#### Task directions
Repeat exactly the lines of the records below, starting at the line containing "Where should I" and ending at the line containing "Viewport: 702px width, 439px height.". Leave the pictures out.

Material for the task: Begin

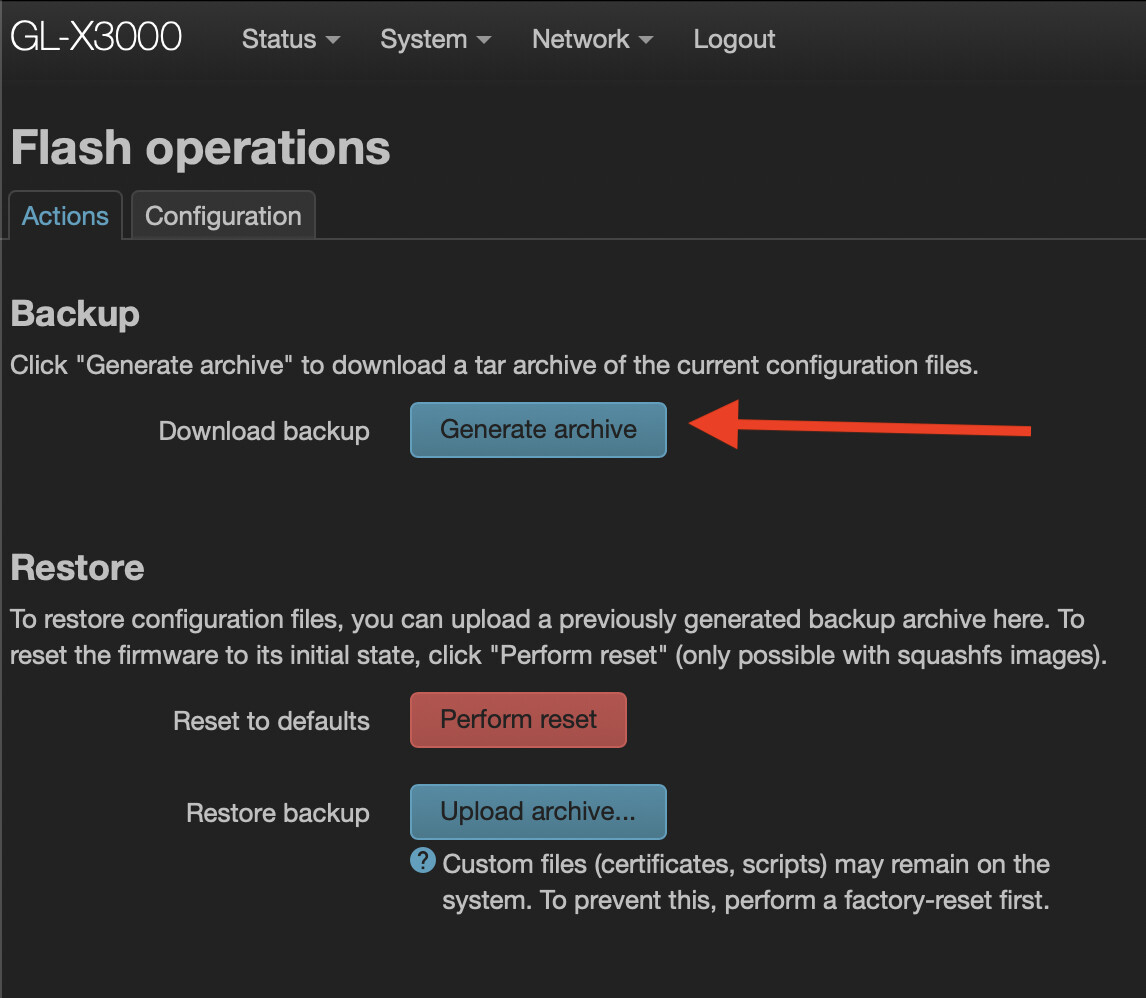Open the Network dropdown menu
The height and width of the screenshot is (998, 1146).
(x=592, y=39)
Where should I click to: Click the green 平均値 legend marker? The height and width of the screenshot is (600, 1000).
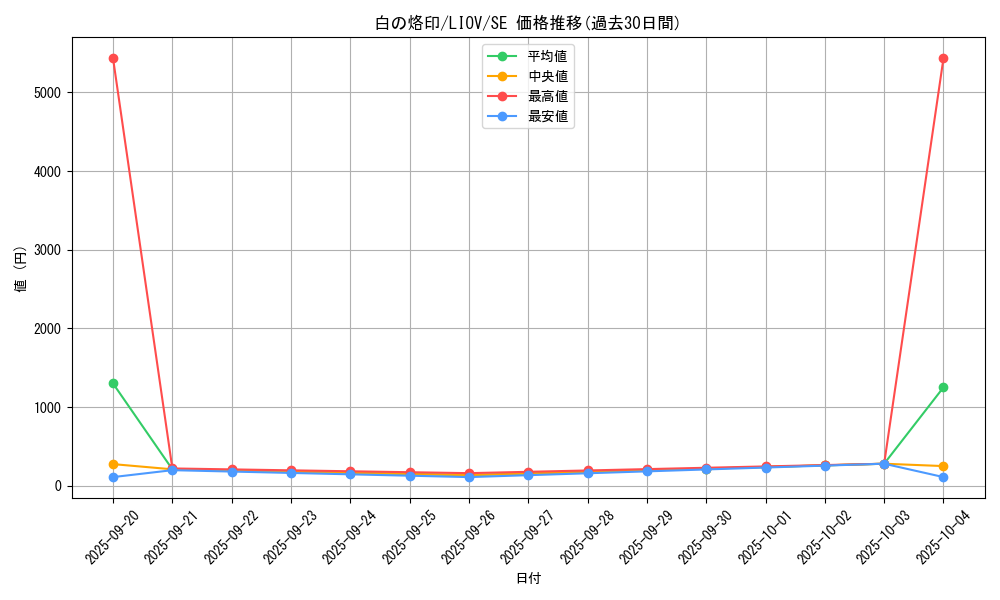503,56
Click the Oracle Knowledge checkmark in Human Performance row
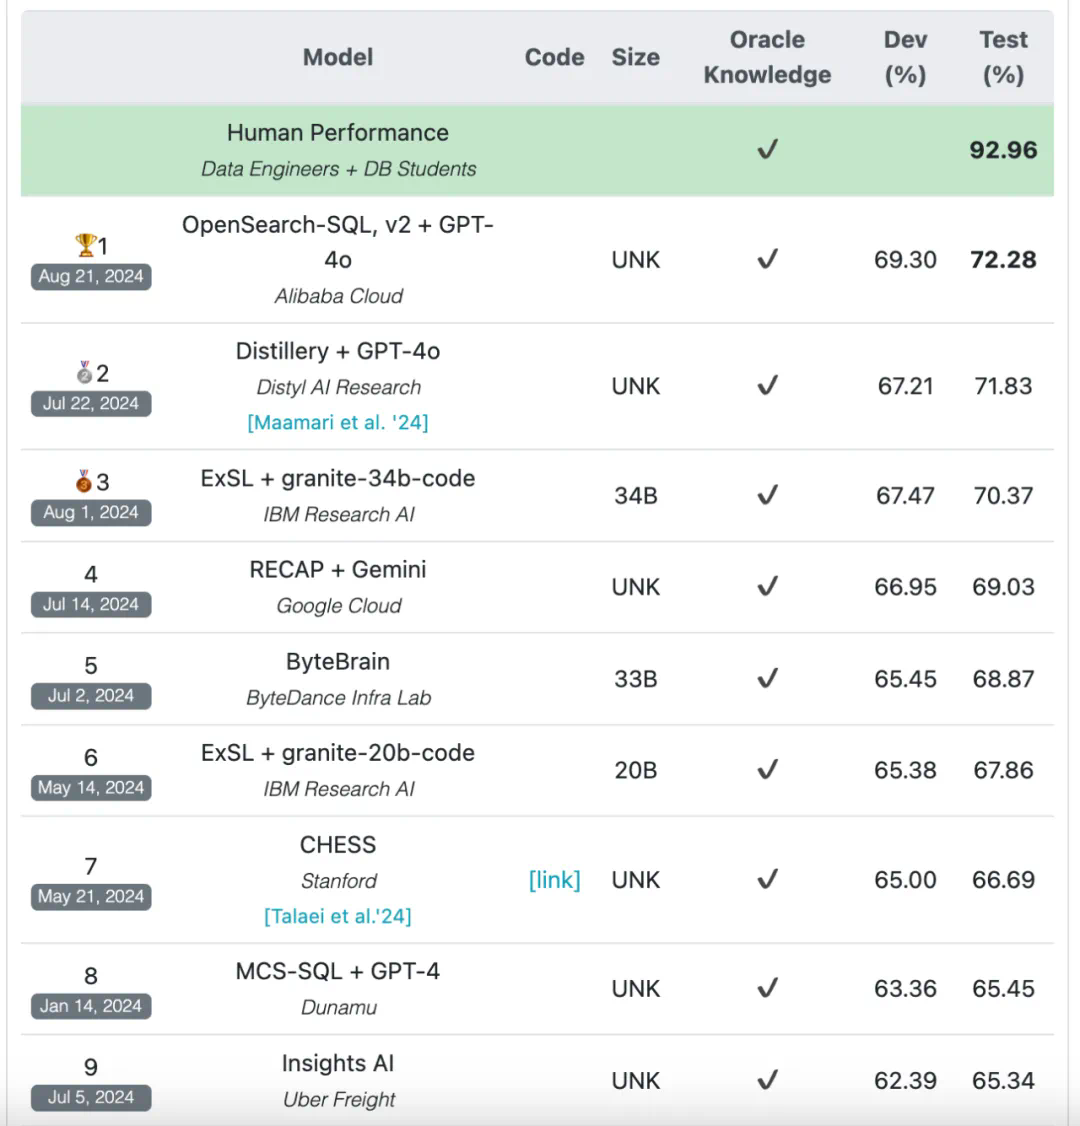The image size is (1080, 1126). coord(767,150)
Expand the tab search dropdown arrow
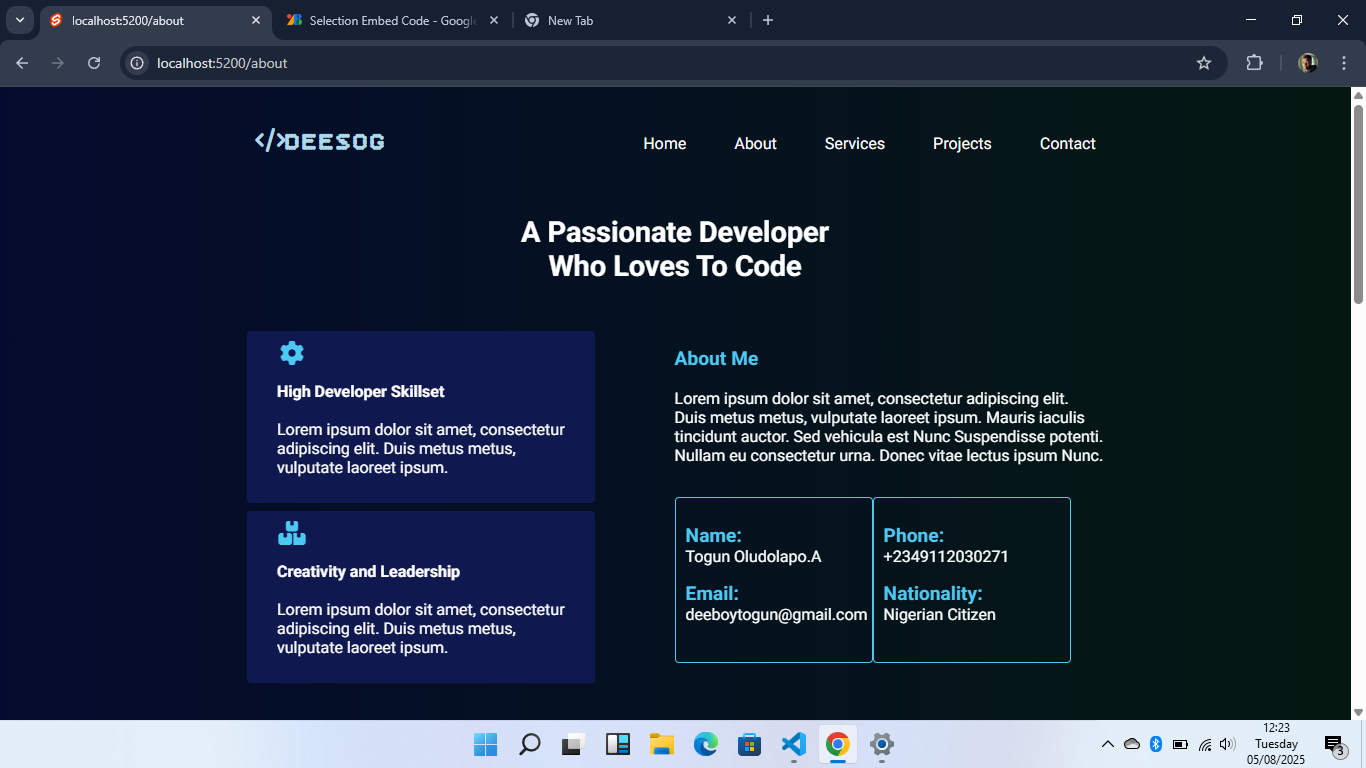The height and width of the screenshot is (768, 1366). (x=19, y=20)
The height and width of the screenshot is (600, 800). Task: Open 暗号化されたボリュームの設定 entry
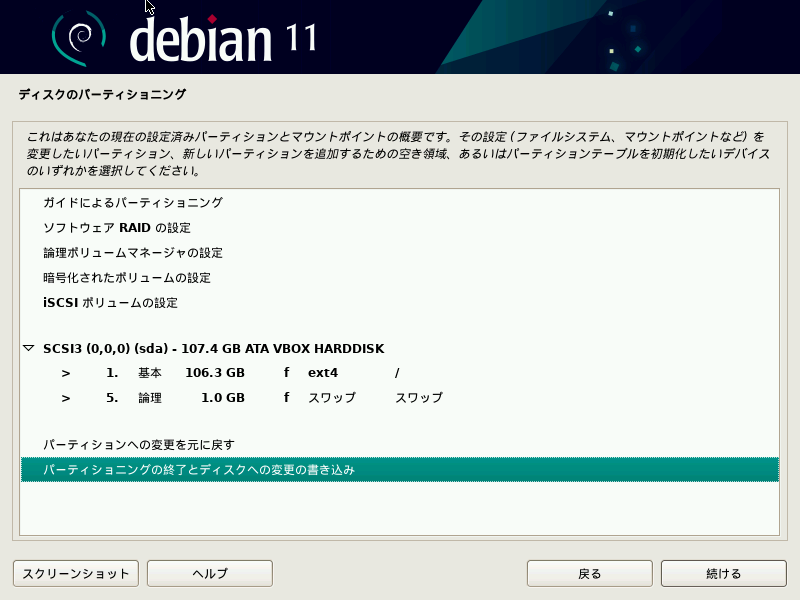(399, 278)
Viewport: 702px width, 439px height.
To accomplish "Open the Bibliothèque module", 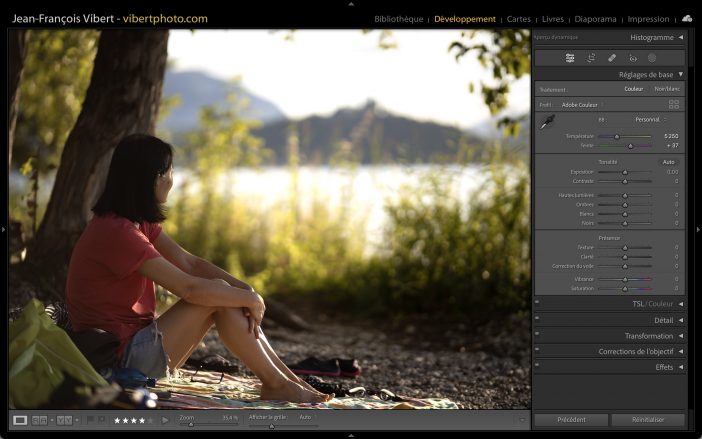I will [x=399, y=19].
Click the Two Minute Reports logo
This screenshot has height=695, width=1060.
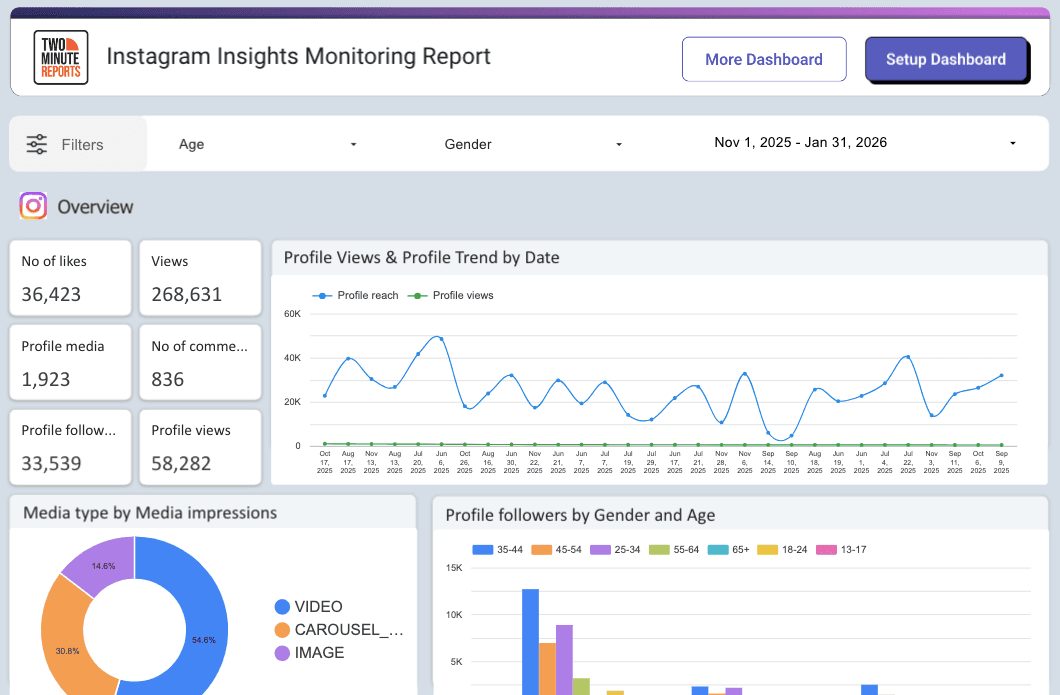tap(60, 57)
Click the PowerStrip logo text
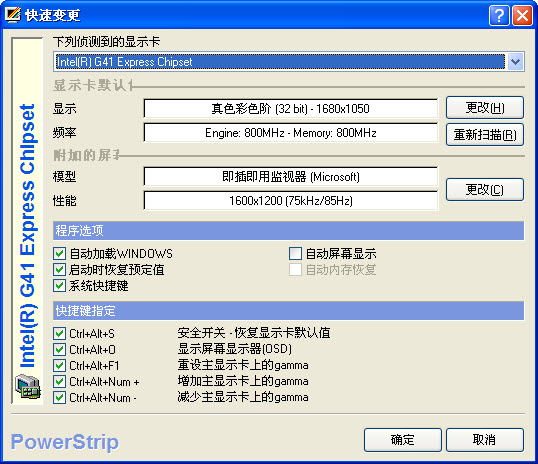Image resolution: width=538 pixels, height=464 pixels. tap(65, 442)
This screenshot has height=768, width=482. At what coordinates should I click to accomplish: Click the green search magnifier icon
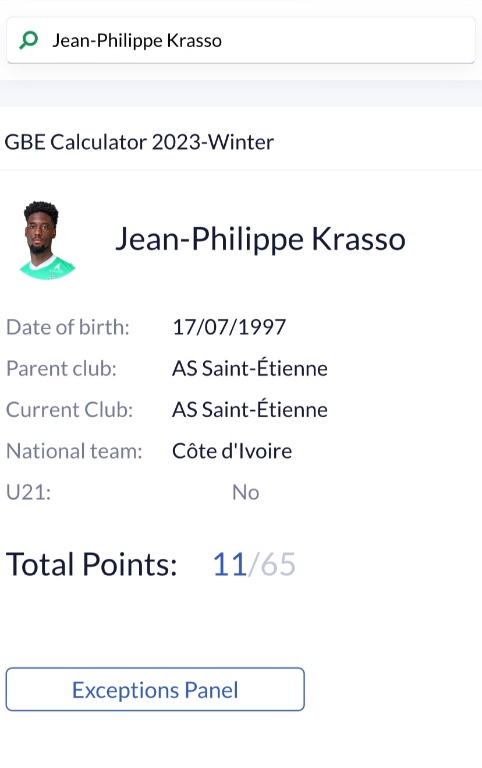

Material for the task: End

#### Answer section
Where should I click to: Click the green 平均値 legend marker? The height and width of the screenshot is (600, 1000).
503,56
Click the Oracle Knowledge checkmark in Human Performance row
The image size is (1080, 1126). coord(767,150)
Expand the tab search dropdown arrow
The height and width of the screenshot is (768, 1366). (x=19, y=20)
The height and width of the screenshot is (600, 800). Task: Open 暗号化されたボリュームの設定 entry
(399, 278)
Viewport: 702px width, 439px height.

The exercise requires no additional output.